Da tempo mi sono formato la convinzione che chiunque faccia politica attiva tende ad essere keynesiano per interesse elettorale. In soldoni, l’idea di distribuire risorse al popolo, seppur sotto il nobile e desiderabile obiettivo di rilanciare la crescita, rappresenta oramai una tentazione irresistibile per i nostri sacerdoti del bene comune appartenenti a tutti gli schieramenti. Ma se a condividere la medesima prospettiva aggiungiamo l’intera, o quasi, pletora di sedicenti economisti che popolano le varie emittenti televisive, allora si può parlare di una sorta di pensiero unico keynesiano.

Lo conferma appieno Claudio Borghi, presunto studioso liberale, che nel corso di una recente puntata di Coffee Break - talk molto orientato a sinistra condotto da Tiziana Panella - ha ribadito un suo pensiero molto discutibile circa il taglio della spesa pubblica, mostrando in ciò di subire come tanti altri l’influsso malefico della prospettiva keynesiana. In estrema sintesi, Borghi ha cercato di spiegarci che in una fase di crisi come quella attuale, qualunque risparmio di spesa determinerebbe effetti negativi dal lato dell’acquisto di beni e servizi, in quanto toglierebbe altre risorse dalla platea indistinta dei consumatori.

Dunque, secondo una logica macroeconomica che oramai ai più - dopo decenni di bombardamenti propagandistici in questo senso - appare più che fondata (sebbene al livello individuale la stessa verrebbe considerata folle), si dovrebbe convenire, portando alle estreme conseguenze un tale assunto, che più spesa pubblica equivale a più sviluppo, visto che solo la mossa di diminuirla determinerebbe un’immediata contrazione economica.

Ora, in primis mi viene spontaneo pormi la seguente domanda: ma se non si taglia ora la colossale e sempre crescente spesa corrente dello Stato, dopo che in pochi anni il reddito nazionale è sceso di circa 10 punti percentuali, quando sarà possibile farlo, visto che la strada dei prestiti infiniti è preclusa dai rischi sempre attuali di un possibile e catastrofico default?

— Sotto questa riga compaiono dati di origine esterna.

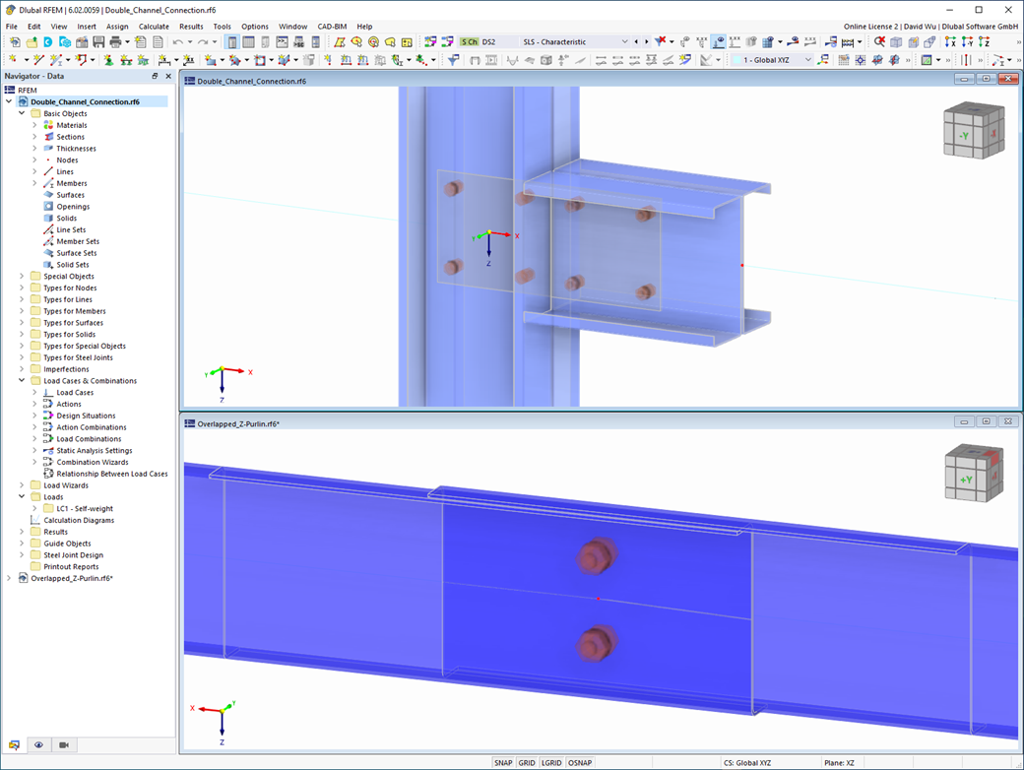Open the Calculate menu
Viewport: 1024px width, 770px height.
coord(154,27)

E ancora, ma siamo sicuri che il moltiplicatore economico della medesima spesa pubblica - il quale sta tanto a cuore al sottosegretario Fassina - sia migliore di quello privato, generando più risorse attraverso la redistribuzione operata dalla mano pubblica? Se così fosse, dato che da tempo l’Italia si trova ai primissimi posti nel mondo nel rapporto tra Pil e spesa dello Stato - oramai giunto al 55% - i continui stimoli keynesiani avrebbero dovuto rendere il Paese molto più ricco, anziché trovarci sulla soglia della bancarotta.

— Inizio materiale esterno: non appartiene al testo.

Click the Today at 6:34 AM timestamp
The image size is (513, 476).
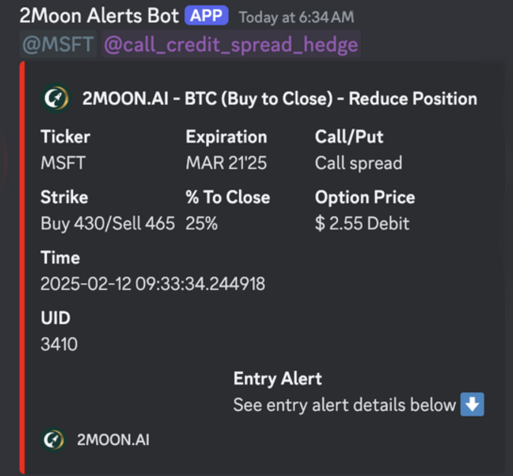coord(296,17)
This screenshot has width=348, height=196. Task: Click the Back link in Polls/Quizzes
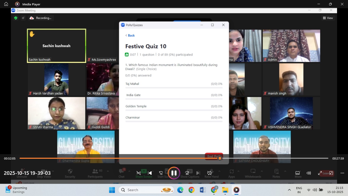pyautogui.click(x=130, y=35)
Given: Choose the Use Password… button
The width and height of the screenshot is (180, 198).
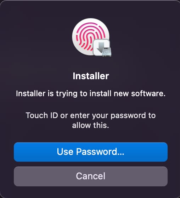Looking at the screenshot, I should coord(91,152).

La verità, caro Borghi, che la strada di rilanciare lo sviluppo dal lato della domanda è sempre lastricata di buone intenzioni che portano diritte verso l’inferno. Se neppure tra chi si proclama liberale si è compreso che solo alleggerendo l’enorme fardello pubblico, con meno spesa e meno tasse, appare realistico riprendere a crescere, evitando nel contempo un’uscita catastrofica dall’euro (cosa che peraltro lo stesso Borghi auspica da tempo), allora nulla potrà salvarci dal baratro.

Dato che lo squilibrio tra chi vive grazie alle imposte e ai debiti pubblici e chi opera coi propri soldi sul libero mercato si è ulteriormente aggravato in questi ultimi anni, occorre abbattere una volta per tutte il totem keynesiano, se non si vuole cominciare a redistribuire pane e cicoria. Altro che sviluppo!